La politique de l’autruche

Non, le président de la république n’a pas de solutions pour les problèmes structurels qui sont à l’origine de cette situation catastrophique. Et comme il a du mal à écouter les autres, à commencer par ses plus proches collaborateurs, conseillers ou membres du gouvernement, il refuse de comprendre ces problèmes, d’en saisir les tenants et les aboutissants et de leur chercher des solutions, forcément douloureuses et impopulaires.

Alors, et suivant la politique de l’autruche qu’il semble affectionner, il préfère ignorer tous ces problèmes, faire comme s’ils n’existent pas et invente d’autres causes, certes irréelles sinon surréalistes, mais moins sophistiquées, accessibles à ses capacités d’analyse économique qui sont proches de zéro et, surtout, plus à même de lui valoir la compréhension et l’indulgence du petit peuple.

S’il y a donc des pénuries tous azimuts, des hausses de prix touchant tous les secteurs de la consommation (énergie, alimentation, transport, etc.) et, par conséquent, une détérioration croissante du pouvoir d’achat, c’est parce qu’il y a une poignée de spéculateurs qui stockent illégalement les produits et provoquent des hausses artificielles des prix, et ce dans le but de provoquer des pénuries, de remonter les gens contre l’Etat et contre celui qui l’incarne, le président de la république Kaïs Saïed en l’occurrence, lequel, à la faveur des dispositions spéciales proclamées le 25 juillet 2021, accapare tous les pouvoirs (constitutionnel, législatif et exécutif) et contrôle (ne fut-ce qu’en partie) la justice et les médias, sans pour autant être responsable de rien devant aucune instance constitutionnelle, ni pendant ni après la fin de son mandat. Et ce en vertu du système politique qu’il a lui-même imposé, en dehors de tout débat et par décision régalienne, en promulguant, le 25 juillet 2022, une constitution hyper-présidentialiste.

Données fournies:
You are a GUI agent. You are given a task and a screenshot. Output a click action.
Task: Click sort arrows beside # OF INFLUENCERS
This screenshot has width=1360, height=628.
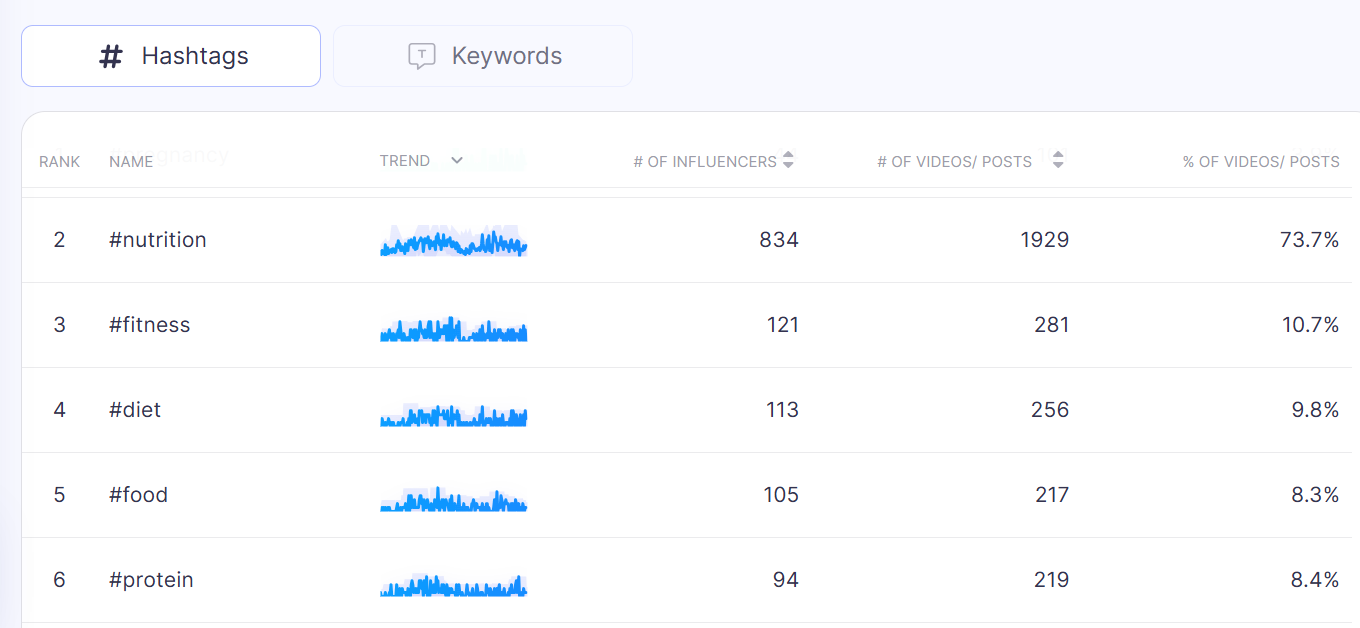tap(788, 160)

Travail à réaliser:
1) Selon le passage sur la politique de l'autruche, à quelle date une constitution hyper-présidentialiste a-t-elle été promulguée ?
2) Poursuivez le passage sur la politique de l'autruche à partir de sa dernière phrase.
Les lignes n'ont aucun lien avec le passage sur la politique de l'autruche.

Réponses rédigées:
1) Le 25 juillet 2022.

2)
Le fil du mensonge est trop court

Le problème, malgré ou en raison de la popularité dont bénéficie encore M. Saïed et qui l’incite à persévérer dans cette voie sans issue, pour la Tunisie mais aussi, à terme, pour lui-même, c’est que le populisme a toujours été un mauvais conseiller, et il finit toujours par se retourner contre celui qui en abuse. Et pour cause : «On peut tromper une partie du peuple tout le temps et tout le peuple une partie du temps, mais on ne peut pas tromper tout le peuple tout le temps», comme disait Abraham Lincoln. Et, en politique, «le fil du mensonge est trop court», comme dit le proverbe arabe. 

Tour cela pour dire que M. Saïed est en train de s’engouffrer dans une impasse.

D’abord, en se privant lui-même des arguments rationnels que l’économie bien comprise peut lui offrir pour justifier la situation catastrophique du pays et son maigre bilan personnel en trois ans de présidence.

Ensuite, en n’apportant pas les preuves tangibles des accusations qu’il ne cesse de lancer à gauche et à droite pour faire porter la responsabilité de ses propres manquements aux autres.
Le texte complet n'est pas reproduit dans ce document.